I have a dictionary of dictionaries:
my_dict = {
'a': {(1,2): True,
(1,3): False},
'b': {(1,4): True,
(2,3): False}
}
The dictionary is always of this form, but every 'child' dictionary has a different set of keys: my_dict['a'][(1,2)]
exists, but that doesn't mean my_dict['b'][(1,2)]
also exists.
I want a list (in no particular order) of the boolean values:
[True, False, True, False]
I am trying to use a single list comprehension to accomplish this:
[my_dict[letter][pair] for pair in my_dict[letter] for letter in my_dict]
This raises an error:
---------------------------------------------------------------------------
KeyError Traceback (most recent call last)

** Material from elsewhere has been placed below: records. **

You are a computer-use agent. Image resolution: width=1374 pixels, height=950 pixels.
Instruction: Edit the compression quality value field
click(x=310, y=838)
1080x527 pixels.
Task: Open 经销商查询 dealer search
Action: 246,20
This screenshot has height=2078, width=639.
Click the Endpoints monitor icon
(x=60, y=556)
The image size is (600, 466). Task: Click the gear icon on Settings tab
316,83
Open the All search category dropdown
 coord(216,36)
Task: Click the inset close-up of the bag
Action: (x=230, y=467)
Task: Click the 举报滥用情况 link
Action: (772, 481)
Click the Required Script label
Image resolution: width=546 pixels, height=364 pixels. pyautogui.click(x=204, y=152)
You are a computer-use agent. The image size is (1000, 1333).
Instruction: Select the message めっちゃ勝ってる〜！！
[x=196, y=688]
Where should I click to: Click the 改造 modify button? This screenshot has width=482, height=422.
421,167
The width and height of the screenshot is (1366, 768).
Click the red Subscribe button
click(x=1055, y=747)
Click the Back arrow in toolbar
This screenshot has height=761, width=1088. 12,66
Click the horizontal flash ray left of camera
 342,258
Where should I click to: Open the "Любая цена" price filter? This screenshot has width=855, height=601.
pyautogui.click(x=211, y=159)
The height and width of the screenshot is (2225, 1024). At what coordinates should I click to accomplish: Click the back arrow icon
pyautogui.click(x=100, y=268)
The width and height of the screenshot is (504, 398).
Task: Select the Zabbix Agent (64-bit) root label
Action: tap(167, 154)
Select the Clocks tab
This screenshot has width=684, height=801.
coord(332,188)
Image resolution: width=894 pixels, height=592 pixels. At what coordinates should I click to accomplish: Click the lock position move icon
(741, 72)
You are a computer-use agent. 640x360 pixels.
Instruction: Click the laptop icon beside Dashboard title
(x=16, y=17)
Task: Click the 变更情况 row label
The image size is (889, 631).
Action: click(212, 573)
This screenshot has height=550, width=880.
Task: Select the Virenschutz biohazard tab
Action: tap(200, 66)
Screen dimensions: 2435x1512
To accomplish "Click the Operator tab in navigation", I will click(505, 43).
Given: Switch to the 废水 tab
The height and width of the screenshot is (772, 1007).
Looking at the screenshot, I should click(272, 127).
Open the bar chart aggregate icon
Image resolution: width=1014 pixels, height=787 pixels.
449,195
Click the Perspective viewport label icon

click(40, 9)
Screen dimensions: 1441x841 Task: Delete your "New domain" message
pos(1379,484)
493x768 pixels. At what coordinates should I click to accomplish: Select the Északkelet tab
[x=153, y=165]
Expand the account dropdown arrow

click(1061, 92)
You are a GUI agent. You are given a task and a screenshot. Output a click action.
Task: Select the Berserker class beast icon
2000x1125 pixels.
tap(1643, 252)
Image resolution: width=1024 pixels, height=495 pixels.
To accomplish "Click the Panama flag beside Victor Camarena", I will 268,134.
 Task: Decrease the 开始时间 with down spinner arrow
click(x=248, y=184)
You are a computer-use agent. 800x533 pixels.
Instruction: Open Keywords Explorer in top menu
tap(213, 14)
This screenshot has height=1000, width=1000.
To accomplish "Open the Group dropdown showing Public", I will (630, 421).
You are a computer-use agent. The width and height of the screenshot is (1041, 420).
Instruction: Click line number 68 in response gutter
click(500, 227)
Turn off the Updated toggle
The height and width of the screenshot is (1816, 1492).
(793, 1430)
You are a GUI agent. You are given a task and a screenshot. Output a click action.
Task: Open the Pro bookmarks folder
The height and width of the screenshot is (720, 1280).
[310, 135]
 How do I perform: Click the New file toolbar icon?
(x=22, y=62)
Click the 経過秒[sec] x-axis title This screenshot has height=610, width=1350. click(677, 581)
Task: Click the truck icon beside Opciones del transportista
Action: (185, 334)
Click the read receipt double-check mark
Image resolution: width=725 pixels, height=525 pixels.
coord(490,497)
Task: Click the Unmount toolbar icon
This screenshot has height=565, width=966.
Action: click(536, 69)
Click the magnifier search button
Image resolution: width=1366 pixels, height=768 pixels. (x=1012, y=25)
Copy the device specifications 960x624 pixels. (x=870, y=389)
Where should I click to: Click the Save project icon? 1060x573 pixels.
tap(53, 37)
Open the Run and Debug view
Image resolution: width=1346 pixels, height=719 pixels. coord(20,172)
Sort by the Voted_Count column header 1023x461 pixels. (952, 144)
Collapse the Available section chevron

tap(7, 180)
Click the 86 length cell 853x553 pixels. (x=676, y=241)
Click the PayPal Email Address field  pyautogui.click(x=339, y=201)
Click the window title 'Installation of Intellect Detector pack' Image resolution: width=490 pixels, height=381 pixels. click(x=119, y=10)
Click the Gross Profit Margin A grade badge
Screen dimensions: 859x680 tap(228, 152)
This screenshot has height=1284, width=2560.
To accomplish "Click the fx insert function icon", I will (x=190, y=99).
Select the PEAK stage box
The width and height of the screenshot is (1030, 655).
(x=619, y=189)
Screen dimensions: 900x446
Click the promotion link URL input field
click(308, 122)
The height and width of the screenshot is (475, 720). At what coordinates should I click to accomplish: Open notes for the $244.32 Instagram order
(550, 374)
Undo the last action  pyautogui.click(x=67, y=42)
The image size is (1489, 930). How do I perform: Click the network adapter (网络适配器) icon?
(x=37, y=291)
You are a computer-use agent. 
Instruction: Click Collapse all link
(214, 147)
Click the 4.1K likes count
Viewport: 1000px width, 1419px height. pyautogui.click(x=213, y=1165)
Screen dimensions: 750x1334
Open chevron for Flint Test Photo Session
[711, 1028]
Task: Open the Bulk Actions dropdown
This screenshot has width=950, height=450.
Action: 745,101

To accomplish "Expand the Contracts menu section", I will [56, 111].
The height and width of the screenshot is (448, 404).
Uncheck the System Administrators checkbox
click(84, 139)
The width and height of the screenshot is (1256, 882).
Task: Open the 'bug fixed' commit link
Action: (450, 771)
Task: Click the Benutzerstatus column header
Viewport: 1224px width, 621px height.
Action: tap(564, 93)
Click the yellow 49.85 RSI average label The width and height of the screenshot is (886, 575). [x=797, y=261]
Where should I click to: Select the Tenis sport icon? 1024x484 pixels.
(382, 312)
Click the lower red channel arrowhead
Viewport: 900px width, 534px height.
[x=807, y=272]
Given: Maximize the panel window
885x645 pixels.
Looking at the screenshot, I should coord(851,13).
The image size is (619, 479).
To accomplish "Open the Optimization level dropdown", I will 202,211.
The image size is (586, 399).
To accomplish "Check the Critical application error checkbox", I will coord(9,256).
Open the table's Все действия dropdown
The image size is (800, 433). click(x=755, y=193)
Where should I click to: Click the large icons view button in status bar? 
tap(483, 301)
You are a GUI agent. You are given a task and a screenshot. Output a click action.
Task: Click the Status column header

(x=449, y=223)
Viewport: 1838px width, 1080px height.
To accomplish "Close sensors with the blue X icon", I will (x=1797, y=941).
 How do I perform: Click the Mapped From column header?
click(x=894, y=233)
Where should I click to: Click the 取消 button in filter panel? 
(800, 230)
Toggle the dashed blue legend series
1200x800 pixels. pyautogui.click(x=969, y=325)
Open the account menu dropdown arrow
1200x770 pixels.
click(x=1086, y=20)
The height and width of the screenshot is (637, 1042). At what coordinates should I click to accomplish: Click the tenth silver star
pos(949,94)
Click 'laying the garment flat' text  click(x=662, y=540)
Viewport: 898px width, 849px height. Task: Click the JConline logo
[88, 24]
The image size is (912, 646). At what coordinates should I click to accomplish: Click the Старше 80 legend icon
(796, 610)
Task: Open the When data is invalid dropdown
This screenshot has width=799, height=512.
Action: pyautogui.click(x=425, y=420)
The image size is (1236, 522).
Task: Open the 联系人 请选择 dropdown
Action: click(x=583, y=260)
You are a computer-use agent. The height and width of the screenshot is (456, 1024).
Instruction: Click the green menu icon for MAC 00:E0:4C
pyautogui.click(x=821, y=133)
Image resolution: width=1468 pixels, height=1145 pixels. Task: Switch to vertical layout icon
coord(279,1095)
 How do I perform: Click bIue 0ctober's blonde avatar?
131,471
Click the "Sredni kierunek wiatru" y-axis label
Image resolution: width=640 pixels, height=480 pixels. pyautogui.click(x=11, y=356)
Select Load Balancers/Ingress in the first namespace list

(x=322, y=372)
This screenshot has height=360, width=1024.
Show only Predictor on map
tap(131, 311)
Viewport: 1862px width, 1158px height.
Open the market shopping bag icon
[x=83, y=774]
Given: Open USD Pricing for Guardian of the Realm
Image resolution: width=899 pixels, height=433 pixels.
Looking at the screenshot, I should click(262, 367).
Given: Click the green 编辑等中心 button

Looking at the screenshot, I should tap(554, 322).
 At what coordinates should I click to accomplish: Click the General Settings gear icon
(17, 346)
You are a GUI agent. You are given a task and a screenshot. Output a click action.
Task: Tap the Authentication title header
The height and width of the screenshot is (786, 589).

<ipython-input-142-dc1565efcdc8> in <module>()
6 }
7
----> 8 [my_dict[letter][pair] for pair in my_dict[letter] for letter in my_dict]
KeyError: (2, 3)
It appears to be looking for (2,3) in both my_dict['a'] and my_dict['b']. I thought the comprehension I wrote would only look for the keys in the appropriate dictionary.
I've seen this solution which can work to flatten any nested dictionary. I also know I could brute force it with imperative loops. I am just trying to understand why the list comprehension isn't working the way I have it written.